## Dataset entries
____________________

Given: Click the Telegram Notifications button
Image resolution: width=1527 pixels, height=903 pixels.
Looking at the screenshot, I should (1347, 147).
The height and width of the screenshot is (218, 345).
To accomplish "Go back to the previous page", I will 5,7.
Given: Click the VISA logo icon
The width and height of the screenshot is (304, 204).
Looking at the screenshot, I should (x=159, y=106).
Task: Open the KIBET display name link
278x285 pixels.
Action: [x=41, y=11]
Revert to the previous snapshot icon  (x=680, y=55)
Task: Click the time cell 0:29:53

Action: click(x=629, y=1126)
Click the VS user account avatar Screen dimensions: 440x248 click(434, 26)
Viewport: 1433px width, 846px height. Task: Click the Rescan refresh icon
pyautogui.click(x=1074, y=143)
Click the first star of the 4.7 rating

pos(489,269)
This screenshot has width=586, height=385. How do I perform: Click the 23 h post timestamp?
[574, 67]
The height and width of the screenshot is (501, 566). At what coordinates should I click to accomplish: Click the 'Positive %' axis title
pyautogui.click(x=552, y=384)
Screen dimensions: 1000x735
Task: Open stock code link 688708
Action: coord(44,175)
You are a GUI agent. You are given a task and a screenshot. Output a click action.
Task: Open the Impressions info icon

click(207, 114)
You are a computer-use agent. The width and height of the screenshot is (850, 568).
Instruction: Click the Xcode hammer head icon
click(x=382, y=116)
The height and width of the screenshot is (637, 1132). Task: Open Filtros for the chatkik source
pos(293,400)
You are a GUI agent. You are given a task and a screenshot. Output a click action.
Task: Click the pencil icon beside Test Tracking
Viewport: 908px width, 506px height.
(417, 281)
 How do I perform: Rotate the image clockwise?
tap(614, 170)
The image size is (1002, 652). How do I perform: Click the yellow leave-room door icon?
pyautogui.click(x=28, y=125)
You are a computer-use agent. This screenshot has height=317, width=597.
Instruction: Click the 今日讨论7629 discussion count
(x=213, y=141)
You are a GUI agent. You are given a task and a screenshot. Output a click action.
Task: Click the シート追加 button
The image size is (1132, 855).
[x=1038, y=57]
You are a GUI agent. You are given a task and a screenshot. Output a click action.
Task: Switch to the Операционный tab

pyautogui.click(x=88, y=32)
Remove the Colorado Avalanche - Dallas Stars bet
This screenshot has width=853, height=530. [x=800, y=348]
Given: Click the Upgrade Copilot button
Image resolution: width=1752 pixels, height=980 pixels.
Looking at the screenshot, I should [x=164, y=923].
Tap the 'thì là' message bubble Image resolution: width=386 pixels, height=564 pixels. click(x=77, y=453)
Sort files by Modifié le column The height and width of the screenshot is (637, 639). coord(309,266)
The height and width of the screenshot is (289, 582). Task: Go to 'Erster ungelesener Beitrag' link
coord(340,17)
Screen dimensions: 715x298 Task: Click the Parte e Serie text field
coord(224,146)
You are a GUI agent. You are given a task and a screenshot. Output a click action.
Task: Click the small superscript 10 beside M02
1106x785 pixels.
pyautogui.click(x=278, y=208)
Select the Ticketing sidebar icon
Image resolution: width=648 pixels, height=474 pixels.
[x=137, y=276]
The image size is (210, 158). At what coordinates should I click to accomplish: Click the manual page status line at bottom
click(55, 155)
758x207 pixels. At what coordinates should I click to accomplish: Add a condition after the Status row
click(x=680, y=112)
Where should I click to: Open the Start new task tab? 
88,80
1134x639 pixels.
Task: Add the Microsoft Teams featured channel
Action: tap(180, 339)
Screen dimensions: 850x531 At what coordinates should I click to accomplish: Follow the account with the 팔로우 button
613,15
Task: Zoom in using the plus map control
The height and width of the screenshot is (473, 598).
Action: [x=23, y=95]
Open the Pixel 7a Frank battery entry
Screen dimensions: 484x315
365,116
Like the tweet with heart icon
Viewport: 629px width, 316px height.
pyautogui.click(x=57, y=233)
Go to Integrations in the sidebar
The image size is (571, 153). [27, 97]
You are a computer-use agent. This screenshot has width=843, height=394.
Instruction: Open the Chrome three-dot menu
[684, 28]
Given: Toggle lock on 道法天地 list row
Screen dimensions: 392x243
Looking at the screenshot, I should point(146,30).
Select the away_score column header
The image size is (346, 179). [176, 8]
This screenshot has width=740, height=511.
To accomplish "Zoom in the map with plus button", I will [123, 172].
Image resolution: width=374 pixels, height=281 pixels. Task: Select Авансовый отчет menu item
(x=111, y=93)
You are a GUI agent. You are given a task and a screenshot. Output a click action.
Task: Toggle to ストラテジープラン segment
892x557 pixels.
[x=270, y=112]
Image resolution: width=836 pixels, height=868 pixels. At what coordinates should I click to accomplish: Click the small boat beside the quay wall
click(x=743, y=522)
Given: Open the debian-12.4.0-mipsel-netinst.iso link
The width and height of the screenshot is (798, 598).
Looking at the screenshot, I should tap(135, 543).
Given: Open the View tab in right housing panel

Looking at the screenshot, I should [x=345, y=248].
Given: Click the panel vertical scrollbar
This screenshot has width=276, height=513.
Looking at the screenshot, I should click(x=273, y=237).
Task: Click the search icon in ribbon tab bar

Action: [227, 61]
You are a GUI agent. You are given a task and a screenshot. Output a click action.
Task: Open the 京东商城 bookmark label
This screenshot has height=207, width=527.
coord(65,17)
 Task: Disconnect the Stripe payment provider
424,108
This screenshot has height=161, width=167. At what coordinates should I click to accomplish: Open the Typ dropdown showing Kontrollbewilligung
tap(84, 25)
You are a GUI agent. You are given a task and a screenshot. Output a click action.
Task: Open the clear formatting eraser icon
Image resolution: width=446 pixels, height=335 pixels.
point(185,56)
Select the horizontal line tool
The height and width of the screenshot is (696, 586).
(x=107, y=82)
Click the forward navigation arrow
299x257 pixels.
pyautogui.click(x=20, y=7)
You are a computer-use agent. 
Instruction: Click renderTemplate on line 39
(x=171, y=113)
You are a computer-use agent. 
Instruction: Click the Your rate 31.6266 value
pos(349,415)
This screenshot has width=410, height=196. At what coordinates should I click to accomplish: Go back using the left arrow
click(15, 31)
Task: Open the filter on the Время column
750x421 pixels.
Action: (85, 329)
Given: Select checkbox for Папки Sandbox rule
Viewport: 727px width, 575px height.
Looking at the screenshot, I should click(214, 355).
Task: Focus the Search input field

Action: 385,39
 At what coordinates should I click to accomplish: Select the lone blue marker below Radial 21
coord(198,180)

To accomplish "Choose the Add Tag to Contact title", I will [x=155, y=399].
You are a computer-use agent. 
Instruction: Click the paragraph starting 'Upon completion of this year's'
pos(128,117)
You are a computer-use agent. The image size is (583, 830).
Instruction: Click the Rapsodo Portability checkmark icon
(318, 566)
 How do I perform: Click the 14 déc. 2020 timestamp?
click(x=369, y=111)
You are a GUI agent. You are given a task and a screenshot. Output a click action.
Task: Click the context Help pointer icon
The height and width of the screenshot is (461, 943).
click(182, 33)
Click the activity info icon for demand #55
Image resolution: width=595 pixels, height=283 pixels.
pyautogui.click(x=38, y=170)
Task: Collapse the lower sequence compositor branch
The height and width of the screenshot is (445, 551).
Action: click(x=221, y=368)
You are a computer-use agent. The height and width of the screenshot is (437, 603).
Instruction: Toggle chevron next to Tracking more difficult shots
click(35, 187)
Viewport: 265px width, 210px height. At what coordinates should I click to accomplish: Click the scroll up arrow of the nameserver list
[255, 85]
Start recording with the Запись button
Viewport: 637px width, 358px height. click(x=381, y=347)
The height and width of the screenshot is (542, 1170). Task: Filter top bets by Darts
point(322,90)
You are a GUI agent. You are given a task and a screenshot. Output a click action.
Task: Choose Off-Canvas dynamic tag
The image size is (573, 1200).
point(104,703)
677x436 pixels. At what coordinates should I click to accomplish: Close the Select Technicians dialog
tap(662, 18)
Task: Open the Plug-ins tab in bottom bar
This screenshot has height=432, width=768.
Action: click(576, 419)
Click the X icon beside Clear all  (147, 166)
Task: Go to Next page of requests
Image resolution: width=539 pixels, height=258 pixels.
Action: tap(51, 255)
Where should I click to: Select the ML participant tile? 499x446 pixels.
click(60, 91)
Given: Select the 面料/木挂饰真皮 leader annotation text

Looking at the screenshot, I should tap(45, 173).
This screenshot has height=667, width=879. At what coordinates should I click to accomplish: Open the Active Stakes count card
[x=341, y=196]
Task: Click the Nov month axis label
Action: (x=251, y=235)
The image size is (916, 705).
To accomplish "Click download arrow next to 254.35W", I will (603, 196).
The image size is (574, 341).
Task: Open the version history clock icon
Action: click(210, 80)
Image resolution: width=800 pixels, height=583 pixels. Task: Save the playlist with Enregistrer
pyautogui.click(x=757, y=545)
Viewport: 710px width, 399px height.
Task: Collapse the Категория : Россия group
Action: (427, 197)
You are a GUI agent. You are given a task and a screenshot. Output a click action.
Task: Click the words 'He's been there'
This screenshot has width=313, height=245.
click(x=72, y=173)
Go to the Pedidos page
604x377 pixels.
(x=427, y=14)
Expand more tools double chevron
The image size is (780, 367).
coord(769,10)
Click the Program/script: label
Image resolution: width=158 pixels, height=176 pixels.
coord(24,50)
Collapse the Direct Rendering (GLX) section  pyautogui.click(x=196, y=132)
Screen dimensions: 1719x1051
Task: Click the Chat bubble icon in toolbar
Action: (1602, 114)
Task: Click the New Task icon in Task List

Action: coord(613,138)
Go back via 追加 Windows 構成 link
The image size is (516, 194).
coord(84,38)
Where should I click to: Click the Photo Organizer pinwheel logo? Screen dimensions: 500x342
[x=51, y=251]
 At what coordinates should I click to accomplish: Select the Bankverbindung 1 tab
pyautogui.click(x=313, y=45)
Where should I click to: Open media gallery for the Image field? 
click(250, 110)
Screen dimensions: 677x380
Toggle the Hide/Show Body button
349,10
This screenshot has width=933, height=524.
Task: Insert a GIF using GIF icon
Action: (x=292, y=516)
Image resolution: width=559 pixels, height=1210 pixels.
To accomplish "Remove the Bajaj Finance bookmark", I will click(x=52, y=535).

____________________

## Requirement
Copy out all the lines of the records that include "previous".

## Reply
To accomplish "Go back to the previous page", I will 5,7.
Revert to the previous snapshot icon  (x=680, y=55)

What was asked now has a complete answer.